When CAN-SPAM was first introduced it was equally heralded and decried as legislation which would sweep aside all existing state statutes addressing spam.  It was tough to read a report describing the statute which would not insinuate that the Act would essentially legalize spam.  On closer examination this has not exactly borne out.  Let’s take that closer look.  

CAN-SPAM’s preemption language provides that it

supersedes any statute, regulation, or rule of a State or political subdivision of a State that expressly regulates the use of electronic mail to send commercial messages, except to the extent that any such statute, regulation, or rule prohibits falsity or deception in any portion of a commercial electronic mail message or information attached thereto.

The Statute also provides that it does not preempt laws not specific to email such as trespass, contract or tort, or laws relating to fraud or computer crime.  

A recent federal district court case considered and rejected a defendant’s argument that CAN-SPAM preempted Washington’s law regulating commercial email:  Gordon v. Impulse Mktg. Group, Inc., 375 F. Supp. 2d 1040, 1045 (E.D. Wash. 2005).  The Washington statute prohibits misrepresentation or obfuscation of the transmission path, misleading subject lines, or use of a third party domain name without permission.  Gordon held that the express language of the statutes precluded preemption:

the plain language of the CAN-SPAM Act does not support Defendant's argument that Plaintiff's claims are preempted by the CAN-SPAM Act.  Since subsection 1(a) prohibits misrepresentation in the transmission path or in identifying the point of origin, and subsection 1(b) prohibits false or misleading information in the subject line, the Court concludes that Washington's Commercial Electronic Mail Act is excepted from federal preemption because it prohibits “falsity and deception”.
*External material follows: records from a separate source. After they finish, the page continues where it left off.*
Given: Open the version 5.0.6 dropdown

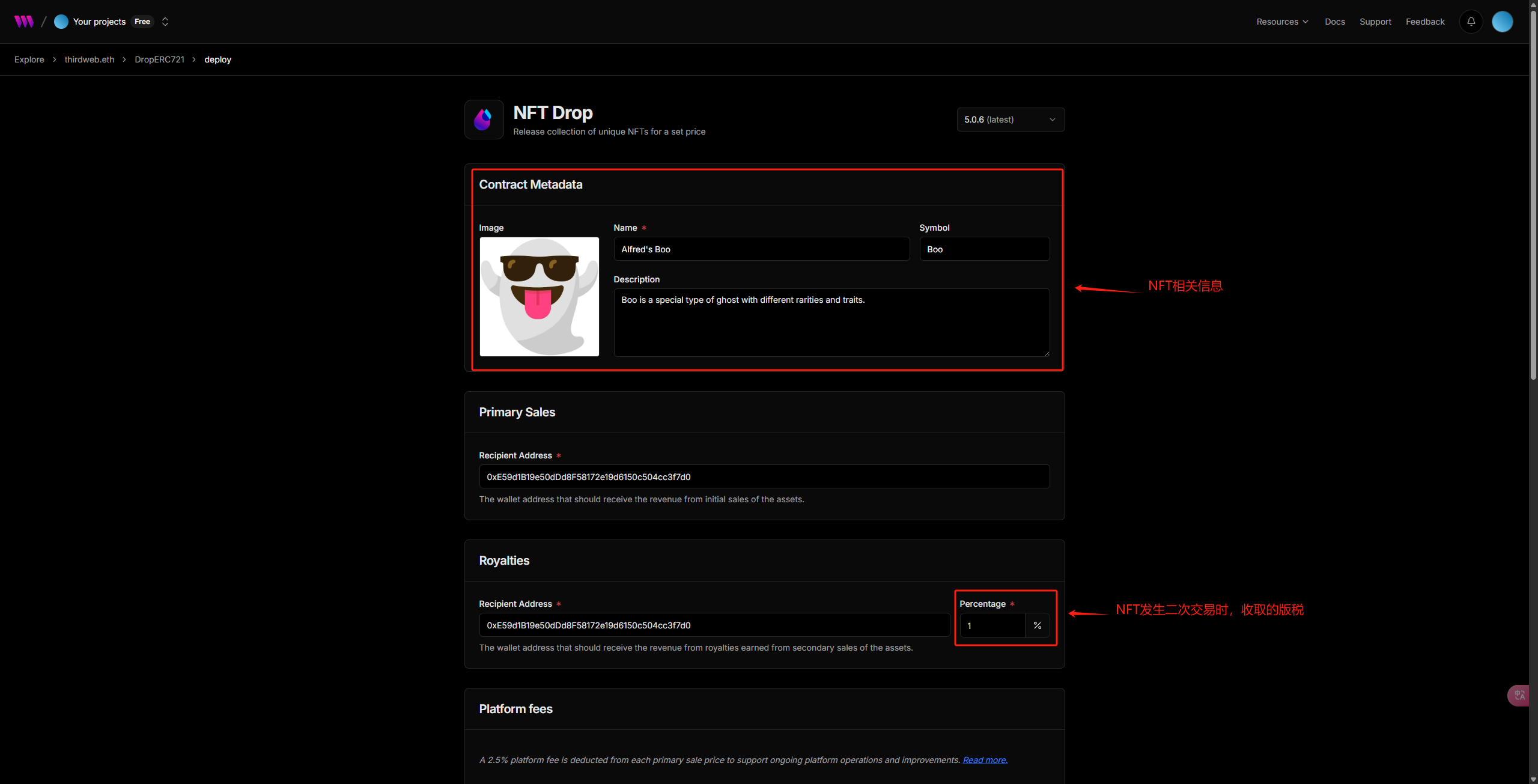Looking at the screenshot, I should click(x=1010, y=120).
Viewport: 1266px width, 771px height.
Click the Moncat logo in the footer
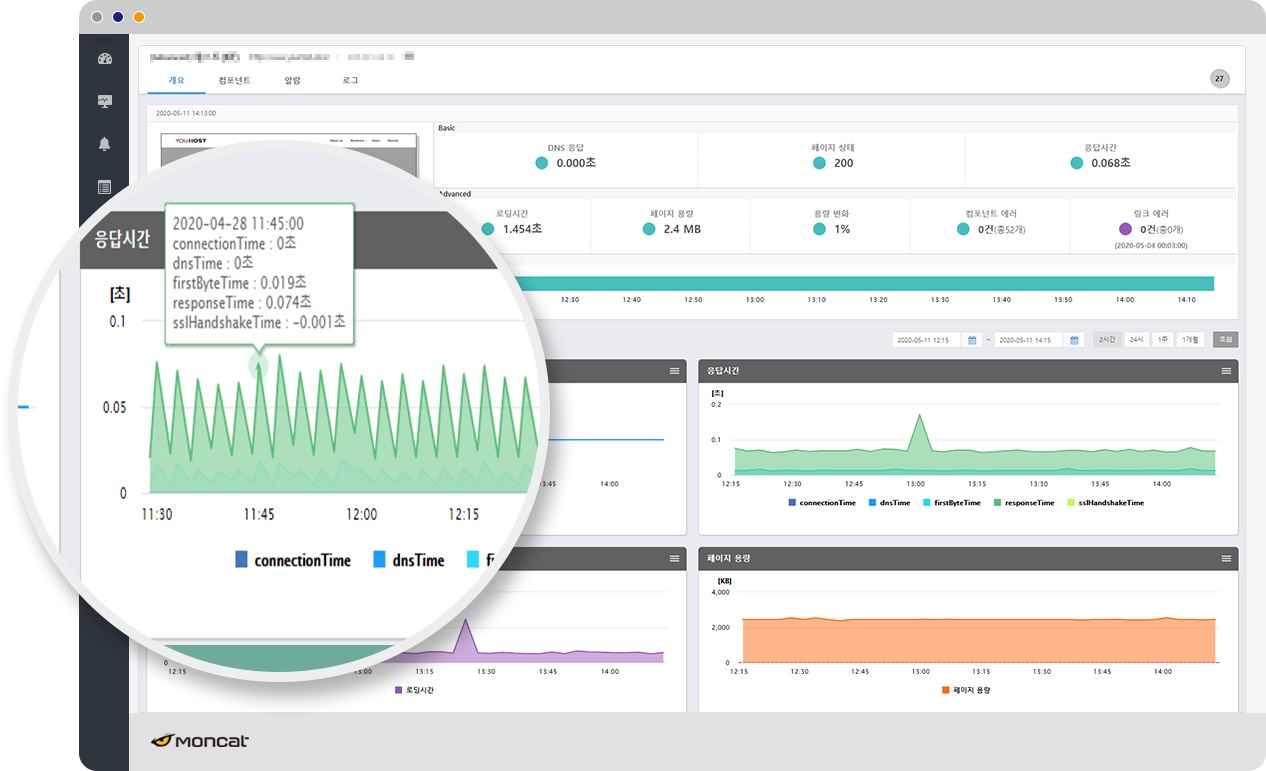[x=200, y=741]
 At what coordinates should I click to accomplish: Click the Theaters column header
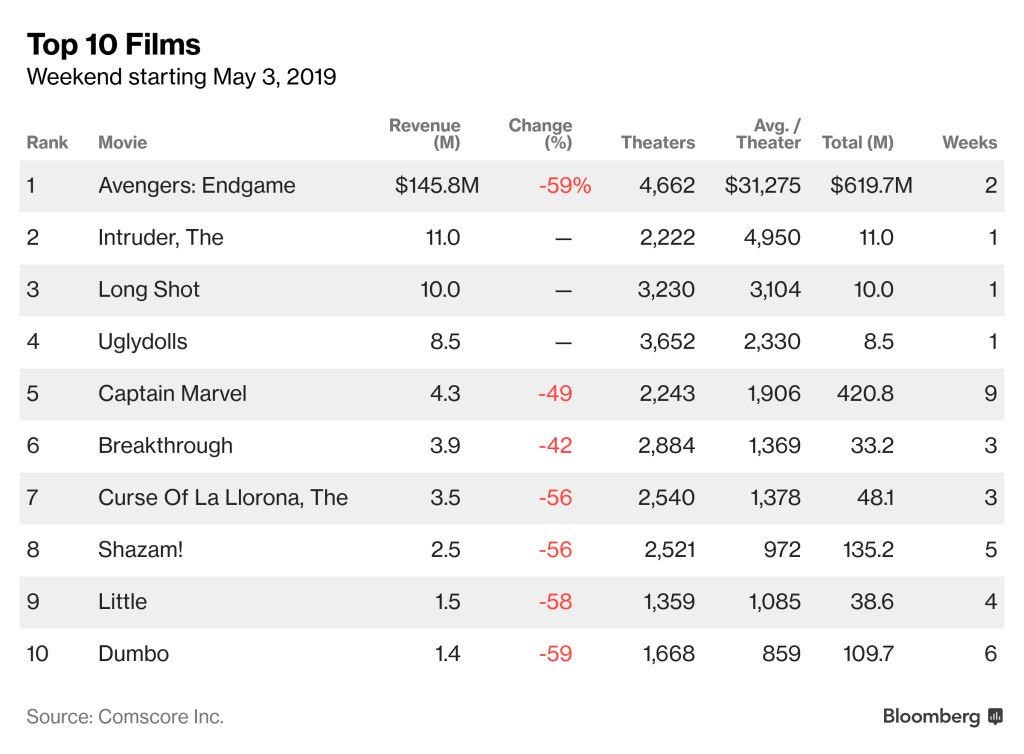tap(657, 142)
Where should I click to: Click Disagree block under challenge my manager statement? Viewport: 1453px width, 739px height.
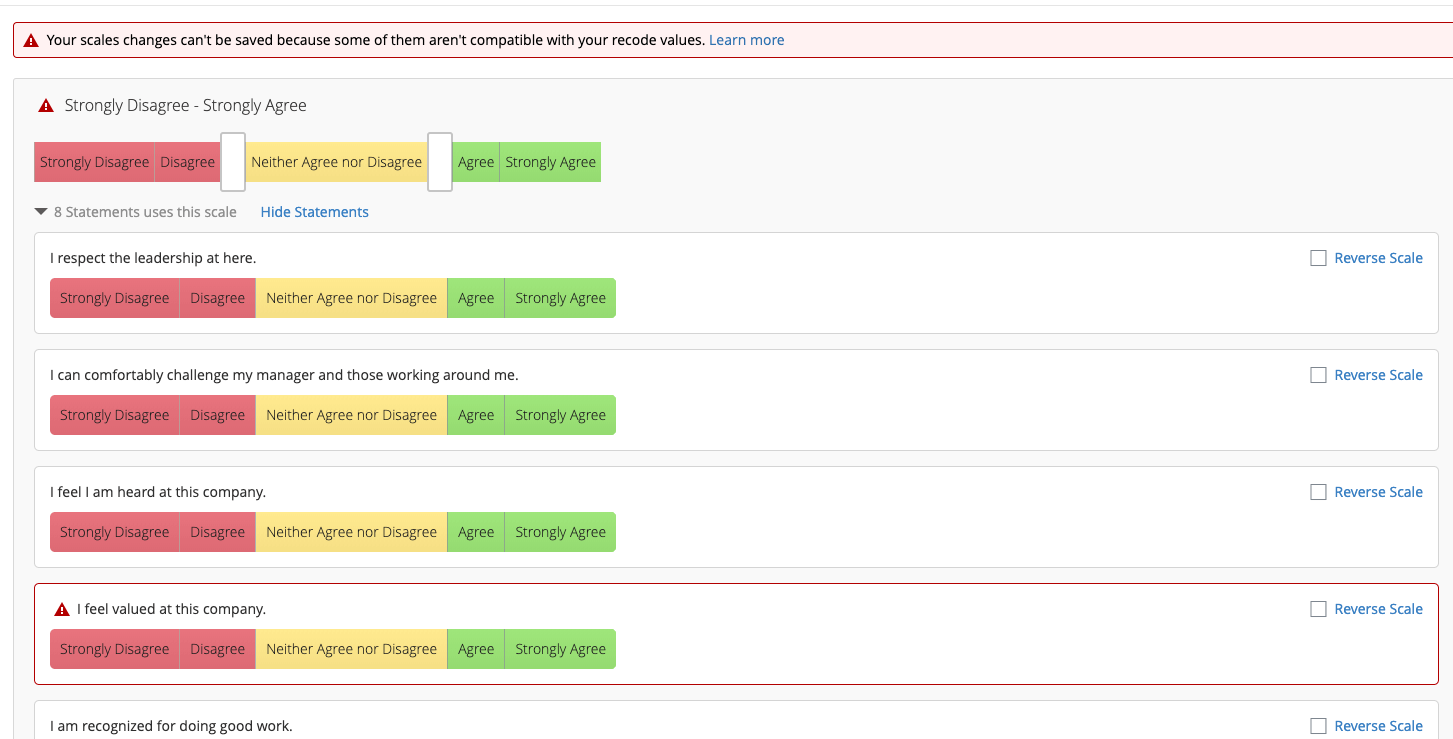217,415
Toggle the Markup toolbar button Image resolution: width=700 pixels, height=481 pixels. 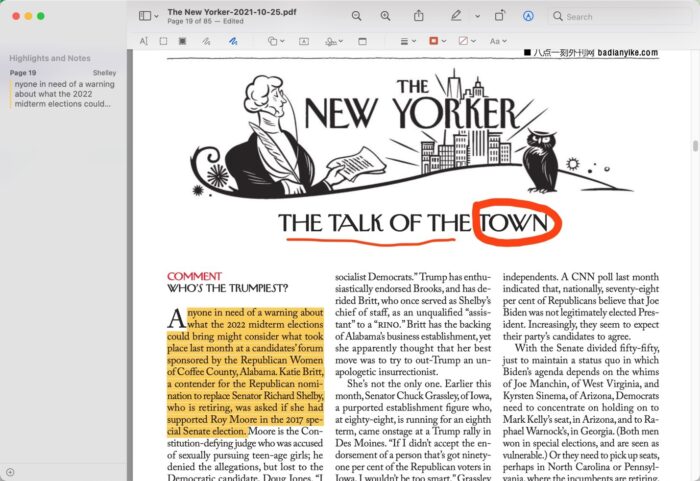pyautogui.click(x=528, y=16)
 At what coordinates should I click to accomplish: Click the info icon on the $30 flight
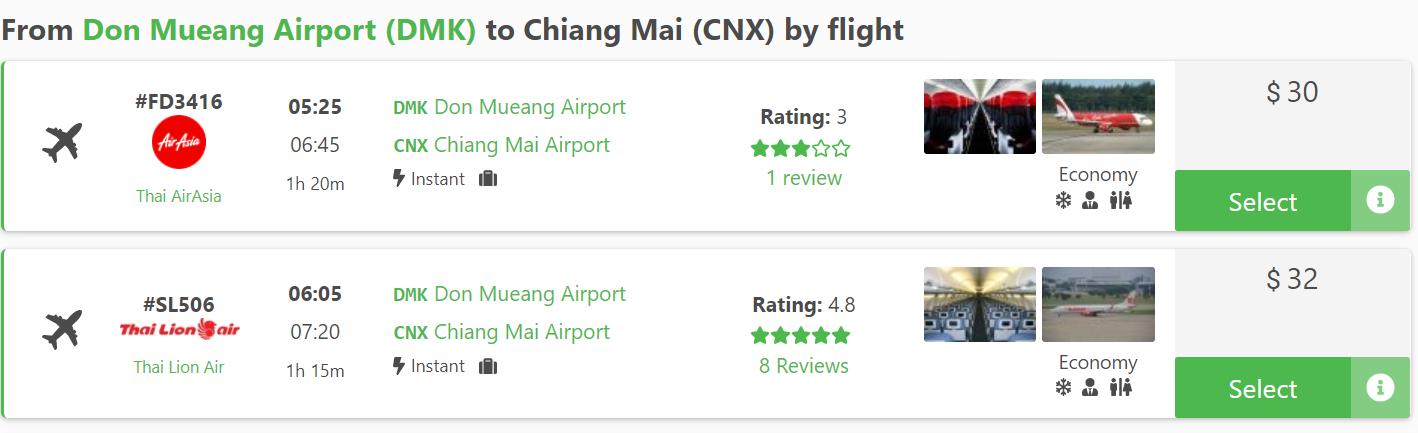point(1380,201)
(For some reason the Court did not get into detail on the issue of whether preemption extended to the prong of the Washington statute which covers use of a third party domain name without permission.  It would be a stretch to argue that this necessarily entails deception or falsity to the ultimate recipient.  Where emails are routed through third party servers this is a wrong committed upon the owner of the third party domain and does not always involve deception to the recipient (which would be covered under the mis-representation of transmission path prong).)  In any event, my guess is that defendants will continue to raise preemption arguments, only to have those arguments repeatedly rejected by courts.  Laws that impose labeling requirements (such as Utah’s now-repealed Unsolicited Commercial and Sexually Explicit Email Act (the Act) Utah Code Ann. § 13-36-103 (2002) (repealed 2004)) are likely preempted.  Another good candidate for preemption is the California statute seemingly imposing a blanket ban on spam (Cal. Bus. and Prof. Code § 17529.2 (blanket prohibition on unsolicited commercial email sent from California, or to a California email address)).  

The more interesting question is whether there is any interplay between CAN-SPAM’s standards for liability and state standards.  With respect to liability, plaintiffs often argue that state spam statutes (such as in California) impose strict liability.  It would seem to me that in this circumstance, a good argument can be made that they extend beyond “prohibit[ing] falsity or deception,” and are therefore preempted, particularly where state and federal standards for liability differ.